Fig. 5: CapRelSJ46 can sense and respond to two unrelated trigger proteins in Bas11 phage.
From: A bacterial immunity protein directly senses two disparate phage proteins
a, Serial dilutions of the ancestral and evolved Bas11 phage spotted on lawns of cells harbouring either an EV or a plasmid producing CapRelSJ46. The corresponding genotypes of its MCP and Gp54 are indicated on the right. b, Serial dilutions of the indicated Bas11 phage spotted on lawns of cells harbouring either an EV or a plasmid producing CapRelSJ46. The corresponding genotypes of its MCP and Gp54 are indicated on the right. c, Left, schematics of the region encoding either Gp19 (the Gp54 homologue from SECΦ27) or the MCP. Right, serial dilutions of the indicated SECΦ27 phage spotted on lawns of cells harbouring either an EV or a plasmid producing CapRelSJ46. d, Summary of plaque-forming units (PFU) obtained for the ancestral SECΦ27 MCP(L114P) phage carrying Gp54Bas11 or eight escape clones, following spotting onto cells producing CapRelSJ46 or harbouring an EV. Three independent replicates are shown. *P = 10−18 (unpaired two-tailed t-test). e, Schematic of the gene 19 genomic region in SECΦ27 MCP(L114P) phage replaced by gene 54 from Bas11, with mutations in the escape clones from d labelled. f, Model for CapRelSJ46 activation.
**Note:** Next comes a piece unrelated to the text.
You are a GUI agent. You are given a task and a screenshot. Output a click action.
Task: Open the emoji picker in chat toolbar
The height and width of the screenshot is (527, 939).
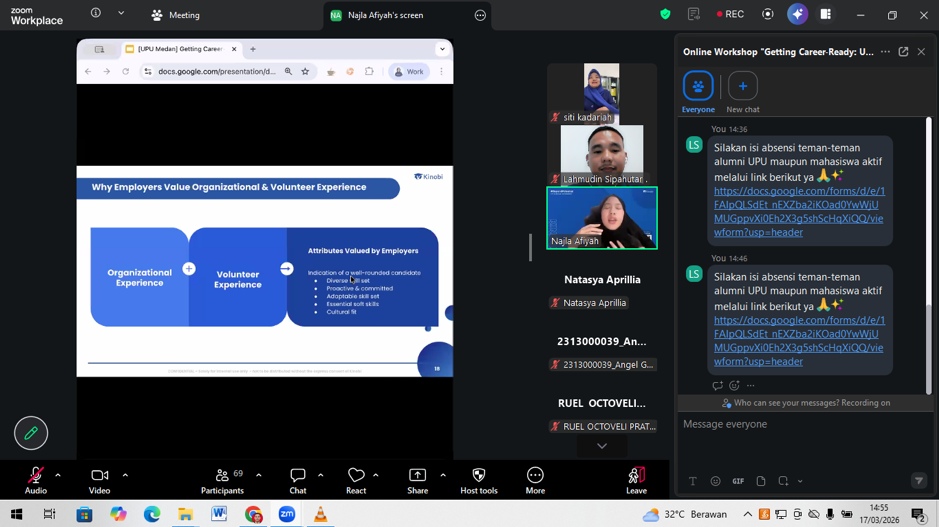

During infection, newly synthesized MCP and Gp54 bind the antitoxin domain of CapRelSJ46 to stabilize an active conformation; CapRelSJ46 then pyrophosphorylates (PPi) tRNAs to inhibit translation and restrict viral replication. g, Top, schematic of a conventional Red Queen dynamic between an antiviral immunity protein such as CapRelSJ46 and a single viral trigger protein, following the schematic in ref. 17. Bottom, when two proteins are recognized by an antiviral system like CapRelSJ46, viral escape is more difficult because any single escape mutation will not prevent activation of immunity.